For this work, Jain was a featured researcher by the National Cancer Institute during the National Cancer Act's 50th Anniversary Commemoration, included among TIME's most influential teens, and had minor planet  named after him. Later, in 2019, he was included in The Times' Teen Power List and Insider's 16 teens who will take the world by storm in the 2020s.

In 2022, Jain developed an artificial intelligence software that aims to enable rapid and cost-effective production of drugs, such as recombinant COVID-19 vaccines, using synthetic DNA engineering. His model is trained to optimize the selection of genetic codes in DNA, and has been licensed commercially. For this research, Jain was inducted into the National Museum of Education's National Gallery for America's Young Inventors and won the Regeneron Young Scientist Award.

Activism
Jain is an activist for STEAM fields: science, technology, engineering, arts, and mathematics. Jain founded the Samyak Science Society, a non-profit organization for children science education.
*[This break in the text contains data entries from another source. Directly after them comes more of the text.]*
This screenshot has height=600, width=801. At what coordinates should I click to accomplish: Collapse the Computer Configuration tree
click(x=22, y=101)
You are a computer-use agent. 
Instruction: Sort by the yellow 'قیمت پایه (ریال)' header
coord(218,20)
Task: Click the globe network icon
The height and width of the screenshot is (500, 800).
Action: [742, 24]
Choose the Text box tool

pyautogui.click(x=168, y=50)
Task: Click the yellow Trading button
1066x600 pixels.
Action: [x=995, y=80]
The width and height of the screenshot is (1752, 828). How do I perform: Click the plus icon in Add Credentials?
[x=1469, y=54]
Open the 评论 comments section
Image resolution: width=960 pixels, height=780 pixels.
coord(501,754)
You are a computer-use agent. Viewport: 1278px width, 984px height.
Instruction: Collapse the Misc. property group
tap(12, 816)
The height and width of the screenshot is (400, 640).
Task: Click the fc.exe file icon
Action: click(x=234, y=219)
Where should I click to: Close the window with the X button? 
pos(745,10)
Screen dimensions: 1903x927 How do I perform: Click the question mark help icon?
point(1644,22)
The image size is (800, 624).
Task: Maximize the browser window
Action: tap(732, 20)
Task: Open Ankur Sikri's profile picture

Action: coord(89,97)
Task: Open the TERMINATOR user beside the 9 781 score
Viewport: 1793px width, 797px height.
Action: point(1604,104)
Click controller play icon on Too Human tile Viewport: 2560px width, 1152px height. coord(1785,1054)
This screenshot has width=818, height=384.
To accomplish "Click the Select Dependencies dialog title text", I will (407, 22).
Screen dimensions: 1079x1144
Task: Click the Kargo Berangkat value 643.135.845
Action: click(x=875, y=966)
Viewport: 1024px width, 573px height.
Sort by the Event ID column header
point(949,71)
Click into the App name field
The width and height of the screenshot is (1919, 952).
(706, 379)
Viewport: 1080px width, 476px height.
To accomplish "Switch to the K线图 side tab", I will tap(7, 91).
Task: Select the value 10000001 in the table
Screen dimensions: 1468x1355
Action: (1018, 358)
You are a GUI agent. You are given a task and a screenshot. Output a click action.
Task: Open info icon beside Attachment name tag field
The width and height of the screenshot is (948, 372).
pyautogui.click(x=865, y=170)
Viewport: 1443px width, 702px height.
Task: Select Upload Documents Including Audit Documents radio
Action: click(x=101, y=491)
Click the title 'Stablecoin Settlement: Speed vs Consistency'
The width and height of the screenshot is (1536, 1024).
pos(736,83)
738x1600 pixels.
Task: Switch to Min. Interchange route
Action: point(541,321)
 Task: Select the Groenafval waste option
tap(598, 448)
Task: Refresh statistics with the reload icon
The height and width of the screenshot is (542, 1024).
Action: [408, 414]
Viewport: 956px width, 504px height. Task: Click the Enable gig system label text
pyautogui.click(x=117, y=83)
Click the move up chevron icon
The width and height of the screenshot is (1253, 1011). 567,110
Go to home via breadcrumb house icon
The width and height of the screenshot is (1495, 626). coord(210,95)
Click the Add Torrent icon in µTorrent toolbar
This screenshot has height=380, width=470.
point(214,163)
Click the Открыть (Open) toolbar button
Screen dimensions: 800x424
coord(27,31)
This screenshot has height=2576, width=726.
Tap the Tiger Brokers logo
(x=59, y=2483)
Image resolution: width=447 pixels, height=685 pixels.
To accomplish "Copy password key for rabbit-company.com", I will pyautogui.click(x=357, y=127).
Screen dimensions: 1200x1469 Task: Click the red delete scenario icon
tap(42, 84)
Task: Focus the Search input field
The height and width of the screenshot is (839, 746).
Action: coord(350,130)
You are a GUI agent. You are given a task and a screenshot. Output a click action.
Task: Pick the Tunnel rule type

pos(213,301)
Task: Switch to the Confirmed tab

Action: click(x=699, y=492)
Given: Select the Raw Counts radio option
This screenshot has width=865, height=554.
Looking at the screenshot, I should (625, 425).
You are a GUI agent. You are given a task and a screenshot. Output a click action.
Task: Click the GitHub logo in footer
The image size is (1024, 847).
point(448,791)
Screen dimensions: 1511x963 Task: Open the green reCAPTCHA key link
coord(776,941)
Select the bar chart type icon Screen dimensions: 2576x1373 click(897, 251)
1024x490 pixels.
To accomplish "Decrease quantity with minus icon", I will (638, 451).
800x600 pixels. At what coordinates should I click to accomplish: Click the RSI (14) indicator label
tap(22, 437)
He has also been a supporter of pancreatic cancer awareness, having called for more research regarding this specific type of cancer.

In 2019, Jain spoke about STEAM fields at the Pontifical Urban University in Rome after receiving the Giuseppe Sciacca Foundation's 'Vincitore Assoluto' award. In February 2020, Jain spoke about the importance of scientific curiosity and pancreatic cancer research at the TEDxGateway event in Mumbai, India, giving example of his own research and inventions. In 2022, he spoke at the United States Patent and Trademark Office's Invention-Con.

Personal life
Born in 2004, Jain is an American of Indian descent.

Since 2019, he has attended Westview High School in Portland, Oregon and wishes to pursue medical school or an MD–PhD. Jain is also an Eagle Scout and has almost 100,000 subscribers on YouTube.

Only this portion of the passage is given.